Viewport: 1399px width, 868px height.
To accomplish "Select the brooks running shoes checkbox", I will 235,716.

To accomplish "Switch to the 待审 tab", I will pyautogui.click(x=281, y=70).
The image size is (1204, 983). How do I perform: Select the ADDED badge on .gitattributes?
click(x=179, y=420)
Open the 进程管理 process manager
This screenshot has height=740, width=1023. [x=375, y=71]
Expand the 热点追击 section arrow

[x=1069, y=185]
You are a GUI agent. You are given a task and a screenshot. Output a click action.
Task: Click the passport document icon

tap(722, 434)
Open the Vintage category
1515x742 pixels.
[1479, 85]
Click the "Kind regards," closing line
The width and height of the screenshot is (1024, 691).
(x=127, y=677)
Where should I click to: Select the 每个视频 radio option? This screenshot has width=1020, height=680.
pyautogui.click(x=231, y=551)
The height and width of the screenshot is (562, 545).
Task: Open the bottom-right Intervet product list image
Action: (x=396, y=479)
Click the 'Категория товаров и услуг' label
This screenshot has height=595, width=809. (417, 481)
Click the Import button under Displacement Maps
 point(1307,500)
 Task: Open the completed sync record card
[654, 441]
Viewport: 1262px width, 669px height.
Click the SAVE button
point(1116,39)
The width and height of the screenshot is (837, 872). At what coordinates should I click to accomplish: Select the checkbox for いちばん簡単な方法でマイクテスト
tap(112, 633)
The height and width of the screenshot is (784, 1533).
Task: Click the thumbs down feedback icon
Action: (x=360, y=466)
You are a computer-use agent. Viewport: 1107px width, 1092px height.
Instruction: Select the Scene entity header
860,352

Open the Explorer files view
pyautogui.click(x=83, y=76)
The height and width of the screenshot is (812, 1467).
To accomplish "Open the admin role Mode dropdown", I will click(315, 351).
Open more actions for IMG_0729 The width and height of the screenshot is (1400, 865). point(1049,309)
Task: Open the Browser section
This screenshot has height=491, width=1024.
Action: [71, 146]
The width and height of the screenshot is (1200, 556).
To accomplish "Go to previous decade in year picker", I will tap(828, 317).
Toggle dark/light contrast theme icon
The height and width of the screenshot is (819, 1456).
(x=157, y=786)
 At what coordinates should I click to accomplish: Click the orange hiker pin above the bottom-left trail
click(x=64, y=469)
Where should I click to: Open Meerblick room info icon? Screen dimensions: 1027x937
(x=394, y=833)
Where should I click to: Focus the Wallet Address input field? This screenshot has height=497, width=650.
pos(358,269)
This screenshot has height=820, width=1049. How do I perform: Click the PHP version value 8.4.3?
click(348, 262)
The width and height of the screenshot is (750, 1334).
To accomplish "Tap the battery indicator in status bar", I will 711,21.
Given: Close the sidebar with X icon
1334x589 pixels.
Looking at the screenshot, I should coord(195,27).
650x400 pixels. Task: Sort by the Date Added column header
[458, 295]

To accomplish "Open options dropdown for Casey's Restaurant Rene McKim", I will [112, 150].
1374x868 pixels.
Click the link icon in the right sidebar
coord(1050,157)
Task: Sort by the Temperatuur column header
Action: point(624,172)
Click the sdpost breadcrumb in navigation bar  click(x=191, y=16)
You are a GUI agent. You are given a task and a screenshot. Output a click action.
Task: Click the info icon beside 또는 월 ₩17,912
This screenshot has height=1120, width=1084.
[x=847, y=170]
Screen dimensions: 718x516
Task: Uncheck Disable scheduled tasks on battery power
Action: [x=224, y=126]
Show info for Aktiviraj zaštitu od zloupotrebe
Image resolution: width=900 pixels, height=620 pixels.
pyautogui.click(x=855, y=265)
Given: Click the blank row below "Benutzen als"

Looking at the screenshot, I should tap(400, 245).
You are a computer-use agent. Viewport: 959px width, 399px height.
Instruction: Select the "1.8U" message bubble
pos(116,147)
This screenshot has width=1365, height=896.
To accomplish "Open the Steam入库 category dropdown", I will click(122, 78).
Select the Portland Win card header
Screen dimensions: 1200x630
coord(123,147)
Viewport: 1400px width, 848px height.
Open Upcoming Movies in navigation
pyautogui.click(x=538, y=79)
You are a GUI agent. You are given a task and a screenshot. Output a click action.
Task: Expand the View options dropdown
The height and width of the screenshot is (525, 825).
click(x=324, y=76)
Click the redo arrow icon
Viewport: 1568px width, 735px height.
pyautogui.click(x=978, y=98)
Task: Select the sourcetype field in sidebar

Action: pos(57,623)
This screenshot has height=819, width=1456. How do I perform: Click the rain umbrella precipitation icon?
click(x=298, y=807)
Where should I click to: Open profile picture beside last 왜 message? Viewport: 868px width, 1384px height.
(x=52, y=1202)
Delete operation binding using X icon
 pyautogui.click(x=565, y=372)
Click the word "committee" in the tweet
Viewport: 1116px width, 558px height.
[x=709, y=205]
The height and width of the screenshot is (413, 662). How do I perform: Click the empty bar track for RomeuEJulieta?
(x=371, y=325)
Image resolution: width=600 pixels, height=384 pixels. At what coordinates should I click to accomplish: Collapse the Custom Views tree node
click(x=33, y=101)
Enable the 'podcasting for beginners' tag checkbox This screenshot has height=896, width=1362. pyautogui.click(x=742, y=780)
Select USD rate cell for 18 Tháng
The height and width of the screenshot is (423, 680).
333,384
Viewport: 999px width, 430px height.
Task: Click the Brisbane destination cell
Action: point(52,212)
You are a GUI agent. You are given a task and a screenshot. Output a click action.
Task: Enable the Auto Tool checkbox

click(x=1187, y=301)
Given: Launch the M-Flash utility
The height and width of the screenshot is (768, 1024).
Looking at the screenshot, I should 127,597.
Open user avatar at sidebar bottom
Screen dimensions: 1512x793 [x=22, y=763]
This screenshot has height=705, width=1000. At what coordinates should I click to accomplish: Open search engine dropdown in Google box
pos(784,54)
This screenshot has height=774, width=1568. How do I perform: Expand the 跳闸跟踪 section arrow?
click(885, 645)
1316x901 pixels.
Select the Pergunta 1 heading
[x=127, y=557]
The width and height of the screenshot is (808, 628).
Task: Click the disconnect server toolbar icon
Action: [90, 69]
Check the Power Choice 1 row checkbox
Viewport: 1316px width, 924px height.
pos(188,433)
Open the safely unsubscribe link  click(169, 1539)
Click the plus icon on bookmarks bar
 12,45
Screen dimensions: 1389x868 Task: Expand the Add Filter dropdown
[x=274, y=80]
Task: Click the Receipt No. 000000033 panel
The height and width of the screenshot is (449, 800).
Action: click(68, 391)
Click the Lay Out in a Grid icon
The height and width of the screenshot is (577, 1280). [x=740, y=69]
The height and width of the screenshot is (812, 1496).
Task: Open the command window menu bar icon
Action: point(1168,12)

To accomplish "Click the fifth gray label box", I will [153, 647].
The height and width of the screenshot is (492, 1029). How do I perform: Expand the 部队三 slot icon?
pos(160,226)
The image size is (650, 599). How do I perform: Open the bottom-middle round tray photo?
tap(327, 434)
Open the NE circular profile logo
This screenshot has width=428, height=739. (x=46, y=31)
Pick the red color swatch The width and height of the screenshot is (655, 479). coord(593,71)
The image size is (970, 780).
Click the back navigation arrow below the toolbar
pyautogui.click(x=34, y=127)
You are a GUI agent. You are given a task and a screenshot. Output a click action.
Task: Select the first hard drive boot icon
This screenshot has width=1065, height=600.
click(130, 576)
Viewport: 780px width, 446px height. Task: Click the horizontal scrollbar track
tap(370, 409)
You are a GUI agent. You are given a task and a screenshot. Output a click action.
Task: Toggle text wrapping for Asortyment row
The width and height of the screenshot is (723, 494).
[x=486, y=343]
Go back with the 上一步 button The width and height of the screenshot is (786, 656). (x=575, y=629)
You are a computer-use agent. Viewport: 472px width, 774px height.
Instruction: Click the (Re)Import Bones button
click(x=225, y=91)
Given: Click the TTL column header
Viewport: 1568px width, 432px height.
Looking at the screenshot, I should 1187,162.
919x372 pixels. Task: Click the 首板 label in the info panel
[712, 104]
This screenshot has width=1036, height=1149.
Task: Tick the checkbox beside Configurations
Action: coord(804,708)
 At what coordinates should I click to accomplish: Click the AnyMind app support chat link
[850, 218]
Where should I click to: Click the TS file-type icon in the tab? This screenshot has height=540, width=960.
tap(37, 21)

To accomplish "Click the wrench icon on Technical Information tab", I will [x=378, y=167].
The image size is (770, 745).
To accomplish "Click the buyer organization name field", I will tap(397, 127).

━━━━━━━━━━━━━━━━━━━━

Task objective ▸ Reproduce verbatim the lines of the data above, starting at the line containing "Task: Open the Browser section" and ending at the line containing "(x=157, y=786)".

The output ▸
Task: Open the Browser section
This screenshot has height=491, width=1024.
Action: [71, 146]
The width and height of the screenshot is (1200, 556).
To accomplish "Go to previous decade in year picker", I will tap(828, 317).
Toggle dark/light contrast theme icon
The height and width of the screenshot is (819, 1456).
(x=157, y=786)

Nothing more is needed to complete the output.